All of these pronouns – including kel – display the case and number of what they represent. The pluralised subject pronouns are pluralized versions of their singular counterparts, so when they occupy other cases, they take the case suffix before the plural one, as per usual, giving “us” = obis, “them” (mixed) = onis, etc.

 

Here are some useful substantival and indefinite pronouns:

ek

Someone/anyone

al

Everything

alan

Everyone

nek

No one

an

Some (things)

anan

Some (people)

bos

Something/anything

som

Such/such a thing

soman

Such a person

nos

Nothing

öm

Some such thing

öman

Some person

The ones in the leftmost column are of fixed number. Note that the ones in the rightmost column are simply those from the middle column with the personal agent ending (-an) added to them.

 

Adding the –os suffix to the demonstrative adjectives creates (very) abstract pronouns; etos = that, etc.

 

 

 

There’s been a lot of talk of the complexity and long-windedness of Volapük verbs. This must surely be in reference to classical Volapük, because the system in the revised version is perfectly reasonable and straightforward! Judge for yourself, bearing in mind the amount of information that needs to be communicated in any verb system.

 

Like the nouns, the verbs have a stem, which is itself either the abstract noun that describes the process of the verb, or the physical noun for the object or thing that the verb is about. To form the infinitive, you add the suffix –ön, and to form a participle, you add –öl. By way of example, distuk = destruction; distukön = to destroy; and distuköl = destroying (present active).

 

Verbs conjugate according to subject, tense, passivity, and mood. To conjugate a verb, you start by working out the person and number of the subject(s), and suffixing the relevant pronoun to the stem. For example, binön = “to be,” so “I am” = bin + ob = binob, etc.
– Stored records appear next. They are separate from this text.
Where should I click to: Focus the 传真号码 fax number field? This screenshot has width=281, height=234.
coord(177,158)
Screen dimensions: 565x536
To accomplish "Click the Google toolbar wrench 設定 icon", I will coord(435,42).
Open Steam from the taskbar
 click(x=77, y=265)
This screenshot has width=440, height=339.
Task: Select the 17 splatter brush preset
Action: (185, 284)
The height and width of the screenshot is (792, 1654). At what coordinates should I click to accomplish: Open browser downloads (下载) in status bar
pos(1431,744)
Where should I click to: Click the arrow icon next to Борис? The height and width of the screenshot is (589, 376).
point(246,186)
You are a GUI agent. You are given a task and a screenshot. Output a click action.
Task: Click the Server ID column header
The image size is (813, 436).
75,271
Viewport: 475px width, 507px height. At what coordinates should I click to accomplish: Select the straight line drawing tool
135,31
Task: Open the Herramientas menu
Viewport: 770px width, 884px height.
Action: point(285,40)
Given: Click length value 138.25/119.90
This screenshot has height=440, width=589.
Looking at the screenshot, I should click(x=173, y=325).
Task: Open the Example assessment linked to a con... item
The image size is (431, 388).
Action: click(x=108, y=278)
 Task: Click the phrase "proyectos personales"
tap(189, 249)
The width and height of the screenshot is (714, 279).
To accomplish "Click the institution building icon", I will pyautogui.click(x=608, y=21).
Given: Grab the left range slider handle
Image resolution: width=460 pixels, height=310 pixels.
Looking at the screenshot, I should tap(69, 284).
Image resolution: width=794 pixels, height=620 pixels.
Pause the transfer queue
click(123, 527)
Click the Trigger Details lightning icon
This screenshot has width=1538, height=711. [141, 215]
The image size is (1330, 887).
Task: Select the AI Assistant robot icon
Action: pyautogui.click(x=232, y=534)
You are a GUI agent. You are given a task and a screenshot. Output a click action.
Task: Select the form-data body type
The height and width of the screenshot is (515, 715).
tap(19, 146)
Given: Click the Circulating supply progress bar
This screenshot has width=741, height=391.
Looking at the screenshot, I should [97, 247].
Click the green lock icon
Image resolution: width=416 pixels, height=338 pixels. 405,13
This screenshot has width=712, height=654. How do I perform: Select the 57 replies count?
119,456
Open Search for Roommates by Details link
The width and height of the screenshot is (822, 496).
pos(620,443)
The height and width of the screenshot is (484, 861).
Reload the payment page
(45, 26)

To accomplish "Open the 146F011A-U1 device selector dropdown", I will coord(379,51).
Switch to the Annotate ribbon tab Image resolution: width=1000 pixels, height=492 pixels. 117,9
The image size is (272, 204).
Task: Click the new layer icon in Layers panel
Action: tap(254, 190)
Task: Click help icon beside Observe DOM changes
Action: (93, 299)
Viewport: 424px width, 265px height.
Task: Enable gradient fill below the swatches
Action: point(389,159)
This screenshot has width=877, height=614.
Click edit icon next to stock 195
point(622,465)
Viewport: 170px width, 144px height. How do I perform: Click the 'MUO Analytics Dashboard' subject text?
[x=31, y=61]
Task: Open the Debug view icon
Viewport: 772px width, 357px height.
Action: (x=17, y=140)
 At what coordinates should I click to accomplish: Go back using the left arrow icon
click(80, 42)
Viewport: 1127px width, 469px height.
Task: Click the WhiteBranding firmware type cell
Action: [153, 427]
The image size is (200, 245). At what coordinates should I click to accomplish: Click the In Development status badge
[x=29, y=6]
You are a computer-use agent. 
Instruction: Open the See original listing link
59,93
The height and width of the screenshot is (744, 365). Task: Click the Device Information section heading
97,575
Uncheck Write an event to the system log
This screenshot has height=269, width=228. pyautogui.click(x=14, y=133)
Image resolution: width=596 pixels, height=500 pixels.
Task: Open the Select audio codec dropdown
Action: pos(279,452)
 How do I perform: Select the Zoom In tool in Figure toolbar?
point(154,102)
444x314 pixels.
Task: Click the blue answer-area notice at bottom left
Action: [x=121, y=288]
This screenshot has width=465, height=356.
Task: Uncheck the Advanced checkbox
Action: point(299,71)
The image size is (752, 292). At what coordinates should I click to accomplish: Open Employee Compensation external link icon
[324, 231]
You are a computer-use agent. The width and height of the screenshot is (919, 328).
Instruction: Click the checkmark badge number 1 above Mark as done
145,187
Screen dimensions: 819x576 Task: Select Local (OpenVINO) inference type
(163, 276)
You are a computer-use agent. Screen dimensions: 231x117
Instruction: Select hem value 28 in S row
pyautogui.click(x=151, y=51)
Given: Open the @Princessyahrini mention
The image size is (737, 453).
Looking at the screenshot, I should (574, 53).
All the pronouns you need for this bit are in the first table in the previous section.

 

Next, you do the tense. There are eight of them in Volapük, and they’re indicated by the addition of a single-vowel prefix. Here they are, with examples from “to wait”:

 

Future in past

ö-

I was to wait, I was to be waiting

Future perfect in past

ü-

I was to have waited, I was to have been waiting

Pluperfect

i-

I had waited, I’d been waiting

Definite past

ä-

I waited, I was waiting

Present perfect

e-

I have waited, I’ve been waiting

Present

(a-)

I wait, I’m waiting

Future

o-

I will wait, I will be waiting

Future perfect

u-

I will have waited, I will have been waiting

Note the relationship between the regular o- and u- and their dieresised (dotted) counterparts.

 

At this point, the verb is still active; to make it passive, add the prefix p– (making sure, for the present tense, to have added the otherwise optional a–). The agent for the passive (if there is one) follows the preposition fa (by), thus: “I’m hunting a goose” = yagob gani and “I’m being hunted by a goose!” = payagob fa gan!

 

It’s worth saying at this point that participles and infinitives can occupy any tense and be active or passive, so when you form a participle, make sure it represents what you want it to represent.

 

The last major thing to deal with is the mood. There are six of them, and they’re indicated by additional suffixes (additional to the subject ones already on the stem, that is), namely:

 

Indicative

-

Conditional

-öv

Imperative

-öd

Optative

-ös

Interrogative

--li

Subjunctive

--la

 

The imperative and the optative are command forms, with the former being strong and the latter mild, even half-hearted. Remember that, like the other moods, they always include a subject: the person(s) to whom the command is intended. Note that they will always contain at least three syllables – a drawback in my view, because certain commands should be snappy one-syllable words (duck, stop, run, etc).